**SELECTED PASSAGE:**
*** Block opens ***
She also said she is optimistic. The supply side seems to be improving, Coffman said, with construction projects picking up.
The Canadian border, closed during the height of the pandemic, reopened, flooding the U.S. with cheaper lumber. The commodity crashed from almost $1,500 per 1,000 board feet early in 2021 to about $363 on Tuesday, Jan. 3.
“There are kind of mixed messages out there,” said Jef Farley, of Coldwell Banker Farley Co., Pendleton. “Tracking statistically today in the midst of change is a problem.”
Rather than looking just at average selling price per month, Farley checks multiple listing data weekly.
“I’m a numbers guy,” he said. “I look at how many houses are for sale in our little Mayberry market and how many sales are pending as well. At one point we got down to seven homes for sale. Economics 101. You add money supply and prices go up or the money is devalued.”
With less supply and more demand, prices went up during the pandemic.
“More money in the system from (Payroll Protection Program) funds and other government payments, more demand,” Farley said. “The Fed started raising interest rates around March 2022, and the number of homes for sale increased to 30 to 40.”
Farley attends national residential real estate conferences.
“The president of a big nationwide brokerage firm told me recently that this was the hardest market to predict he’d ever seen,” Farley said. “My colleague, Jim Whitney, said he’d never seen any easier market to predict. That was when the Fed started raising rates.”
Topography is a challenge in Pendleton, producing a shortage of buildable lots, Farley said. But undersupply of housing is a nationwide problem, with an estimated 5.5 million unit shortfall.
“The 2008 recession was such a deep downturn because it was caused by real estate,” Farley said. “It took builders out so hard that some didn’t get back in when things recovered. Supply hasn’t kept up even with population increase.”
Farley is optimistic about the future of affordable housing in the Pendleton market, where the housing stock is older than in Hermiston.
“For the first time in my 31-year career, lots of people want to move to Pendleton,” he said.
Umatilla County home prices actually fell from July 2021 to July 2022 and in the November of each year. They were the same in the September of each year.
*** Block closes ***
**SUPPLIED INFORMATION:**
*** Block opens ***
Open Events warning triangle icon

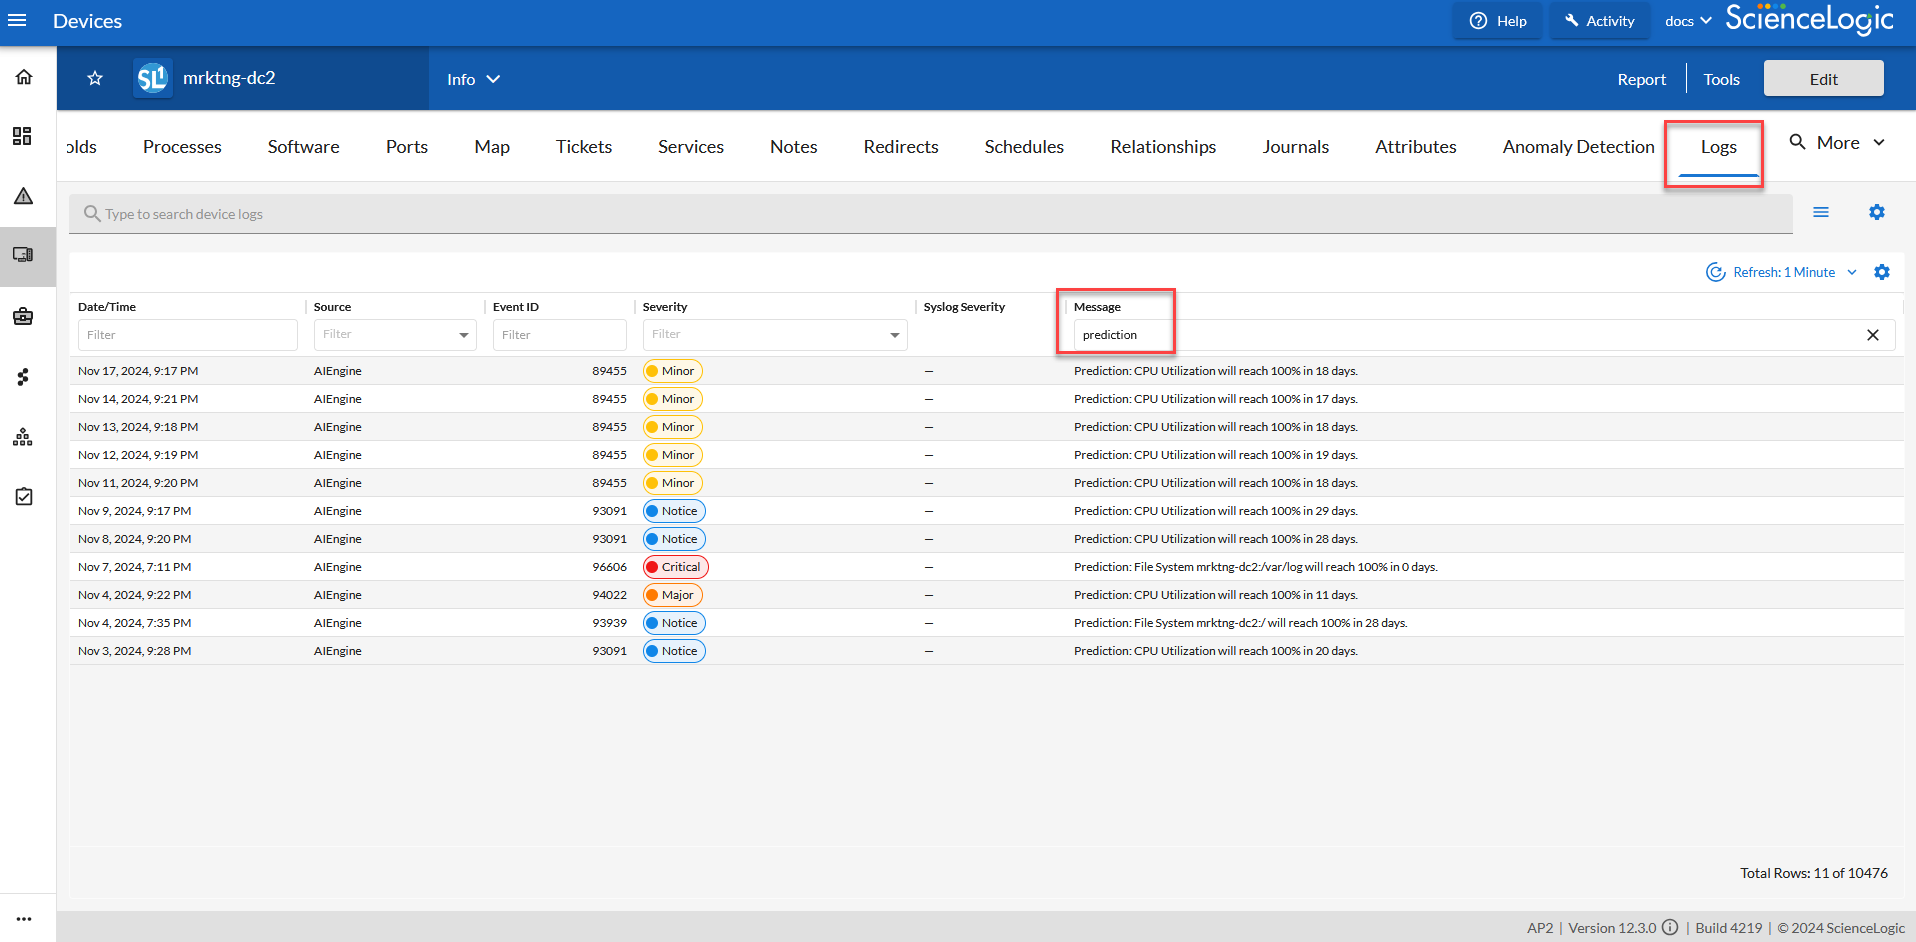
*** Block closes ***
**TASKS FOR THIS EXERCISE:**
**A)** Answer these from the Pendleton housing article:
(i) What was the lumber price on Tuesday, Jan. 3?
(ii) How many homes were for sale at the market's lowest point?
(iii) How long has Farley's career lasted?
**B)** Rewrite the Pendleton housing article from "The Canadian border, closed" to "listing data weekly.", changing "mixed messages" to "conflicting signals".
**C)** Write what comes next in the Pendleton housing article, starting after its last sentence.
The data is separate material, apart from the Pendleton housing article.

**ANSWERS FOR THIS EXERCISE:**
**A)**
(i) About $363 per 1,000 board feet.
(ii) Seven.
(iii) 31 years.

**B)**
The Canadian border, closed during the height of the pandemic, reopened, flooding the U.S. with cheaper lumber. The commodity crashed from almost $1,500 per 1,000 board feet early in 2021 to about $363 on Tuesday, Jan. 3.
“There are kind of conflicting signals out there,” said Jef Farley, of Coldwell Banker Farley Co., Pendleton. “Tracking statistically today in the midst of change is a problem.”
Rather than looking just at average selling price per month, Farley checks multiple listing data weekly.

**C)**
In November 2022, Umatilla County home prices dropped 3.3% compared to 2021, selling for a median price of $283,399, down 3.3% year-over-year, according to Redfin. On average, homes sold after 25 days on the market compared to just 17 days in the previous year’s hot market. In November last year, 52 homes sold, down from 63 in 2021, down 17.5% year-over-year.
The average selling price climbed from $194,527 in 2018 to $304,714 in 2022, for a 56.6% increase in five years.
Umatilla County still suffers a shortage of affordable housing, despite an increase in building, county Commissioner Dan Dorran said. Five hundred apartments were under construction in the Pendleton area in 2022.
The lowest average home selling prices have occurred in the first four months of the year, while the highest prices have happened in the last quarter. The lowest average was $175,558 in January 2018, and the highest was $340,000 in October 2022. The highest priced month in 2021 also was in October, at $325,000.
Redfin rated Hermiston’s housing market “very competitive.” Median home price peaked at $413,000 in October 2022, up 14.2% from that month in 2021. But October 2021 was up 31.5% year-over-year.
In November 2022, Hermiston home prices were up 4.9% compared to 2021, selling for a median price of $330,975. On average, homes in Hermiston sold after 19 days on the market compared to 13 days in 2021. Sixteen homes sold in November last year, down from 18 in 2021.
The average sale price of a home in Morrow County was $302,000 last month, down 2.5% since 2021. The average sale price per square foot in Morrow County was $209, up 14.5% since 2021.
In November 2022, Morrow County home prices were up 27.1% compared to 2021, selling for a median price of $375,000. On average, homes in Morrow County sold after 67 days on the market compared to 21 days in 2021. Five homes sold in November last year, down from 12 that month in 2021.